Directions for this task: Among the lines below, a stretch begins at the one with "Click the Matter input field" and ends at the one with "This screenshot has width=1344, height=896.". Repeat that stretch exactly, ends included.

Extracted data:
----------------
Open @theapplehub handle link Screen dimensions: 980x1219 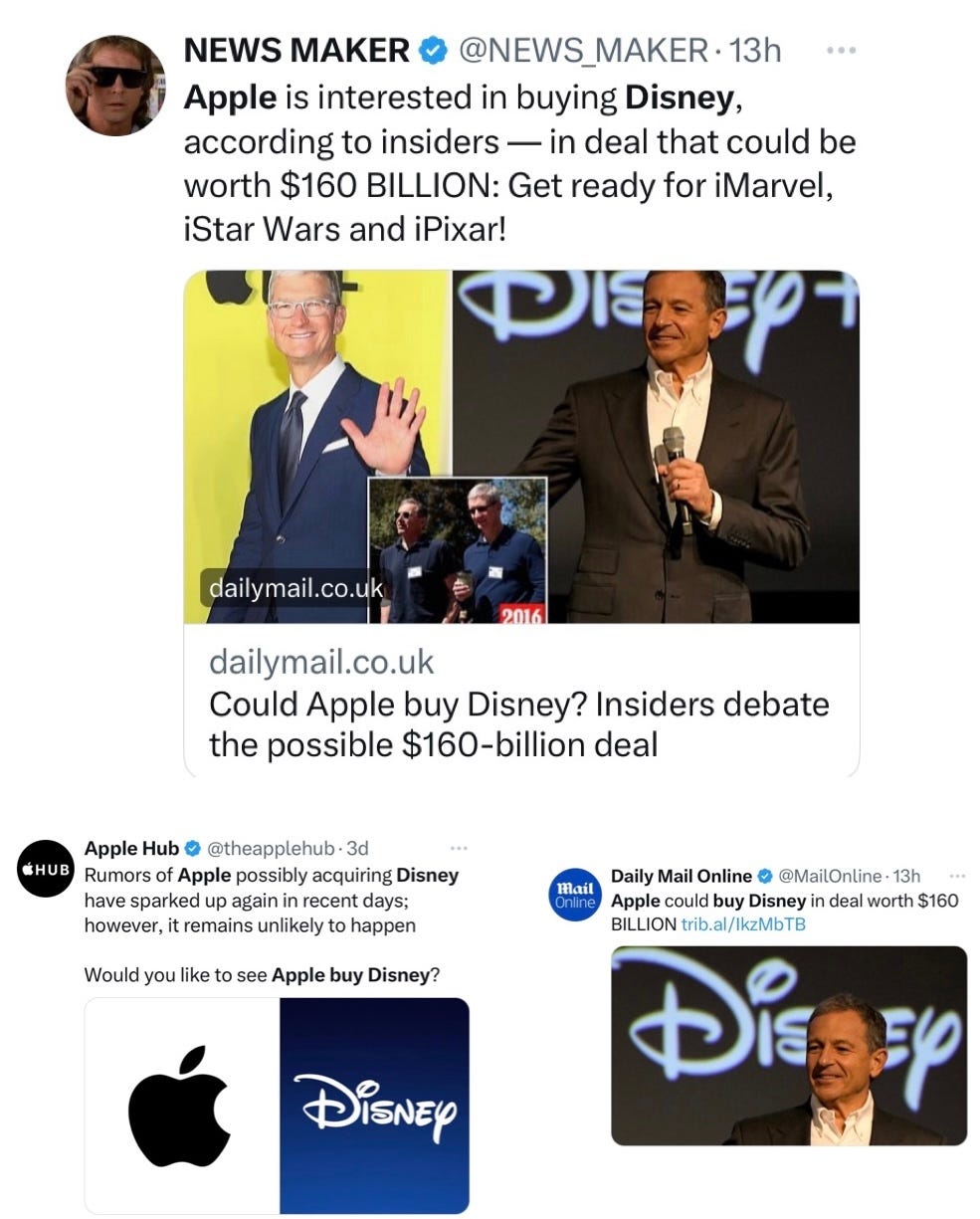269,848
----------------
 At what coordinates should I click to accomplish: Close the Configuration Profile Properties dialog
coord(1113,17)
----------------
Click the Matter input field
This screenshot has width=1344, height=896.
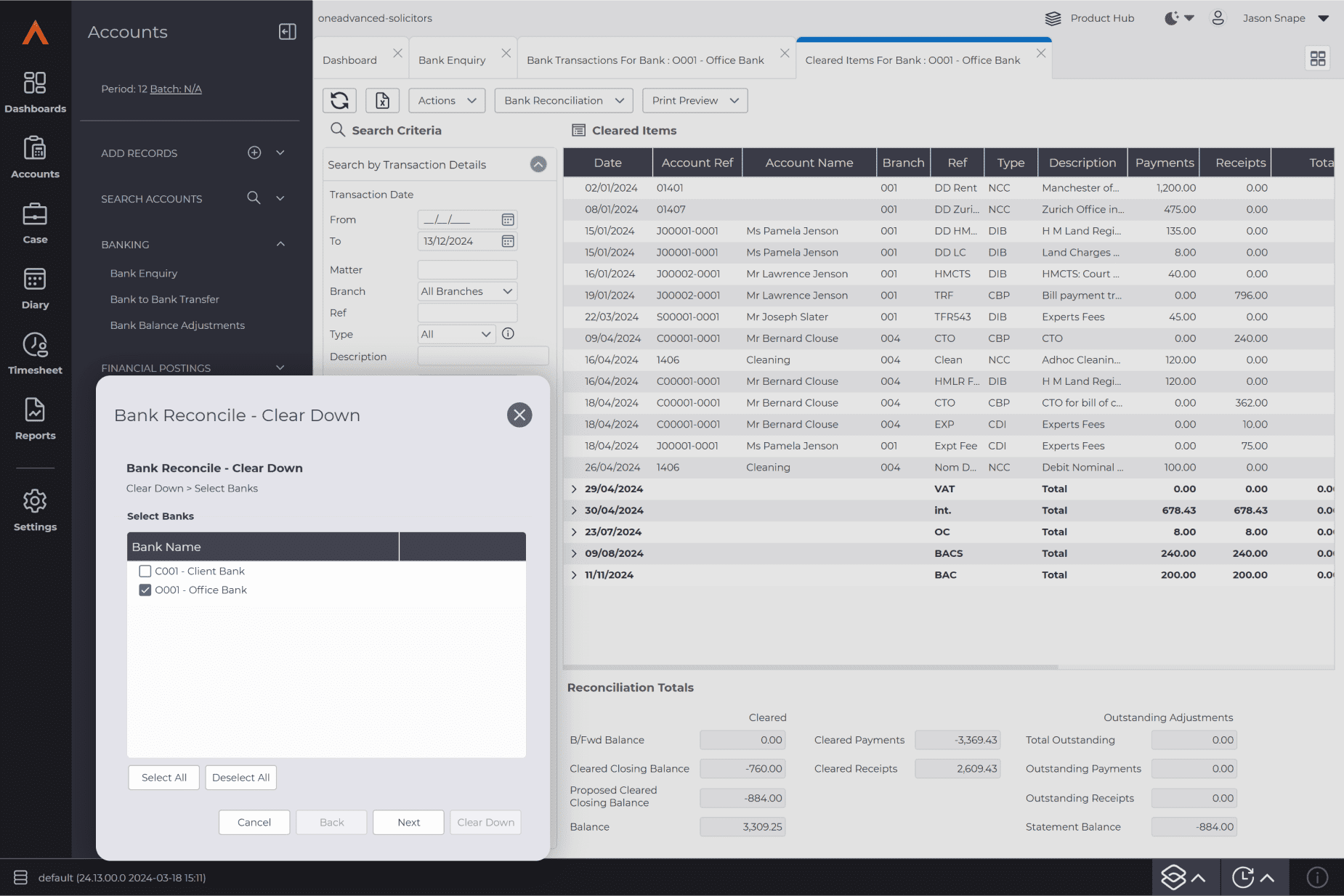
----------------
Response box:
Click the Matter input field
This screenshot has width=1344, height=896.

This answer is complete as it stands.